Are your employees planning to “clunk” or “clink?”

A successful banker goes into the Cadillac dealership and selects the most expensive car in the showroom floor. With every option available, a special paint job and premium price, the banker proudly takes the keys to his new car and drives away from the dealership.

Within 2 miles, the new owner hears a distinct “clunk-clink” coming from somewhere inside the car. Quickly dismissing it, he continues driving down the road. A few minutes later, he hears the same “clunk-clink” sound again. Irritated, he immediately turns the car around and drives back to the dealership.

After some choice words with the salesman, the dealership takes the car around to the shop and pulls every mechanic over to the Cadillac to figure out what is making the sound. After several hours of unsuccessfully replicating the sound, the dealership sends the banker on his way- assuring him there was nothing to be found and the car is in perfect working order.

The following morning, the dealership sales manager arrives at work to find the same customer standing at the front door with a less-than pleasant expression on his face. The “clunk-clink” was still there and if the dealership couldn’t fix it today, the customer was going to demand a full refund.

Again, every mechanic in the shop was assigned the task of finding this rattle. By lunch, they still hadn’t found anything wrong. Exasperated, the sales manager told the mechanics to tear the whole car apart- they were going to find the source of this “clunk-clink.”

With the entire engine bay, suspension and interior stripped out of the car, the chief mechanic slammed the driver’s door in disgust and finally heard a distinct “clunk-clink.” Opening the door back up and grabbing a flashlight to look into the inner door panel, he saw what looked like a glass bottle. Reaching down into the lowest portions of the door sill, he fished out an empty soda bottle that had a rolled up piece of paper in it.

After removing the paper from the bottle and unrolling it, he started reading a scrawled note clearly written with a worker’s hand. It read, “So, you finally found the rattle, you rich son-of-a-bitch.”

While this story was long-ago proven to be completely fabricated, it is a colorful way of demonstrating the damage a disgruntled employee can do to your product or reputation. Hopefully, you have never experienced an employee going to extreme lengths like this to demonstrate their dissatisfaction. Consider that an employee’s level of engagement or “buy-in” to the company’s efforts is more likely to be somewhere on a continuum between this extreme low and demonstrating complete ownership of their role and the organization’s well-being.

While an employee may not outright sabotage your reputation with a customer, they can make a series of choices that benefit them personally and fall outside of the company’s best interest. Those smaller choices are still damaging and undermine your organization over a period of time.

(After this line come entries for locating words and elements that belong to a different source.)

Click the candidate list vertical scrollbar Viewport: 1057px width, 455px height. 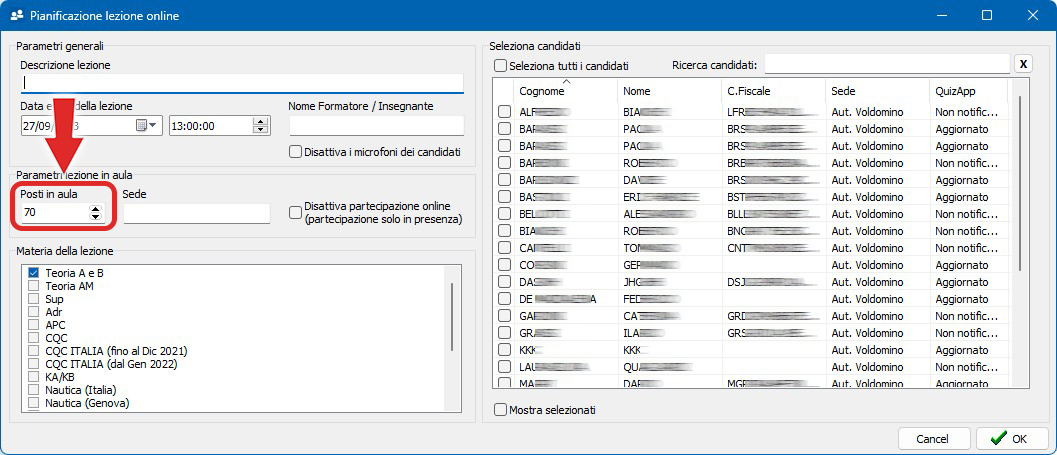(1020, 182)
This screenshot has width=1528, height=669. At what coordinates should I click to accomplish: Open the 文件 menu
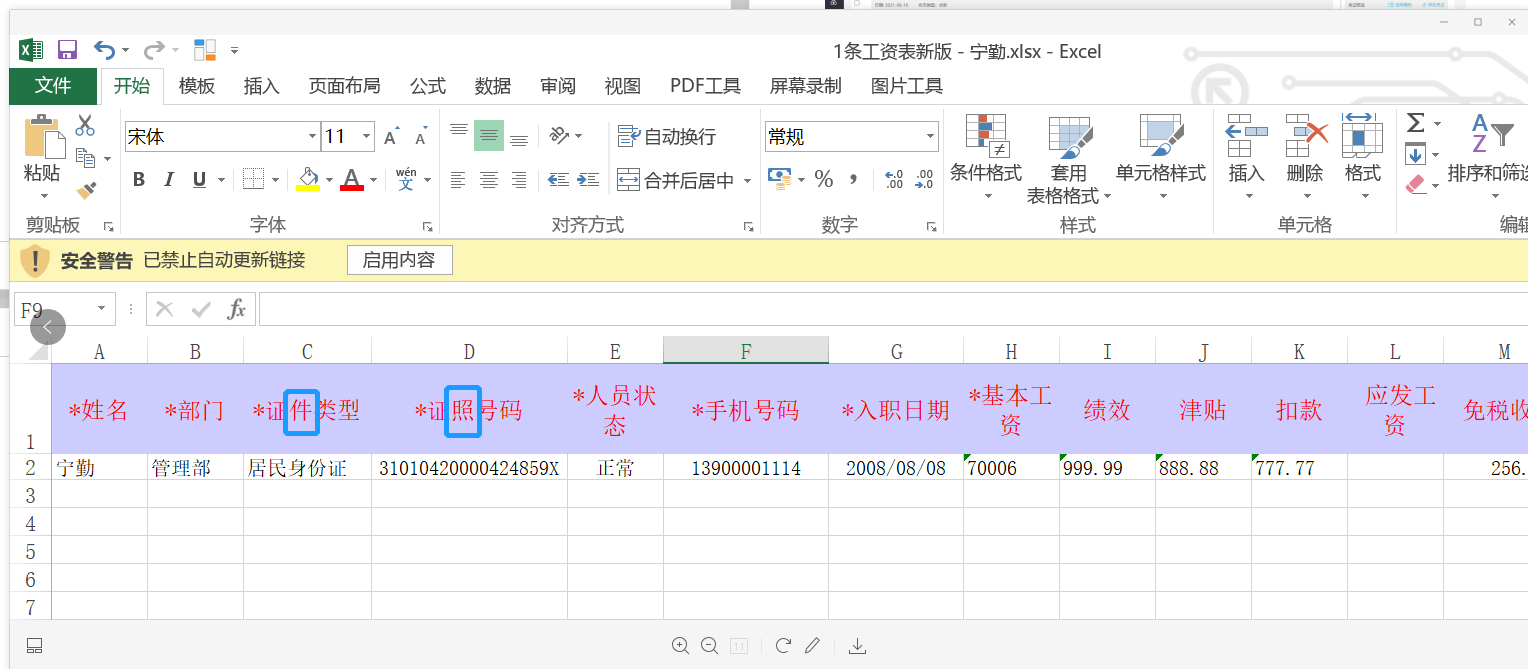pos(53,86)
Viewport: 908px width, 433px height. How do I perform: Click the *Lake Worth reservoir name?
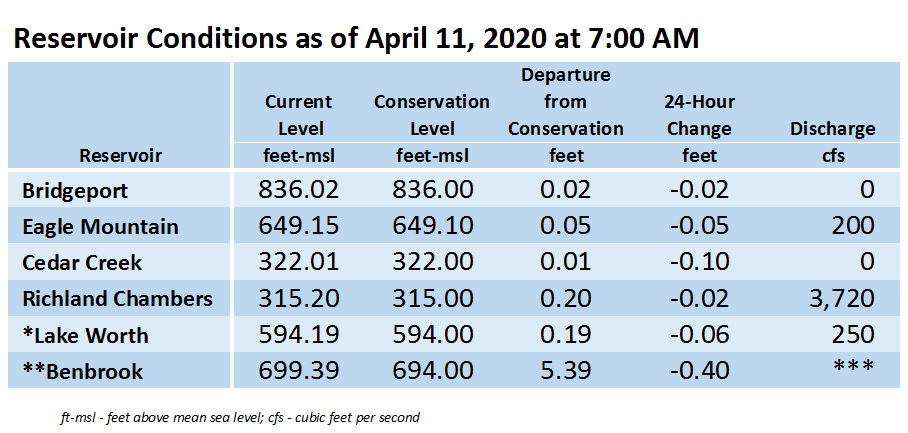(x=85, y=335)
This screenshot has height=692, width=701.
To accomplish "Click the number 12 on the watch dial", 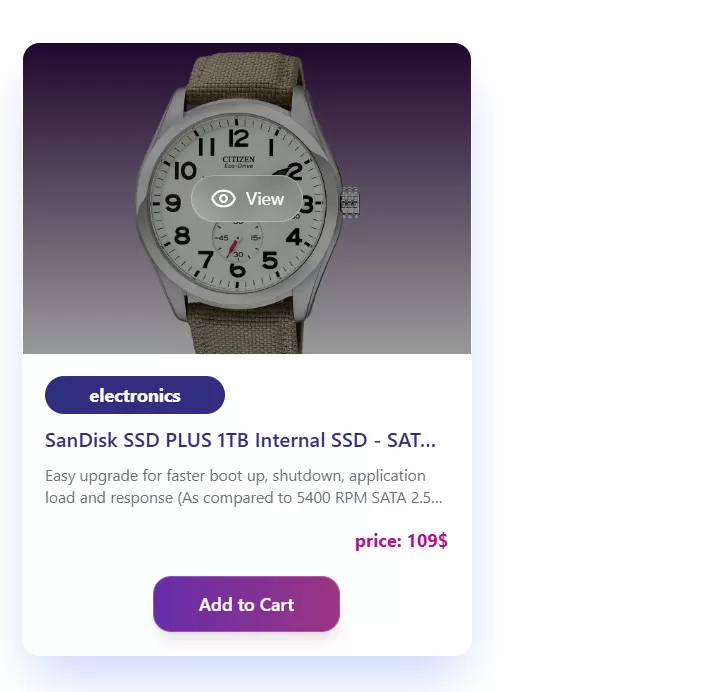I will [238, 137].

The days of employees just being happy to have a job and showing that gratitude by working hard and unselfishly are over. Even as job markets stutter, people are looking to work where they can be engaged in ways that go beyond pay and benefits. Increasingly, employee engagement comes from how the job or company makes them feel about themselves.

Are you engaging employees in ways that make them feel valued, respected, even loved? The intrinsic rewards of working somewhere are important and that includes how they feel about the company and their role within it.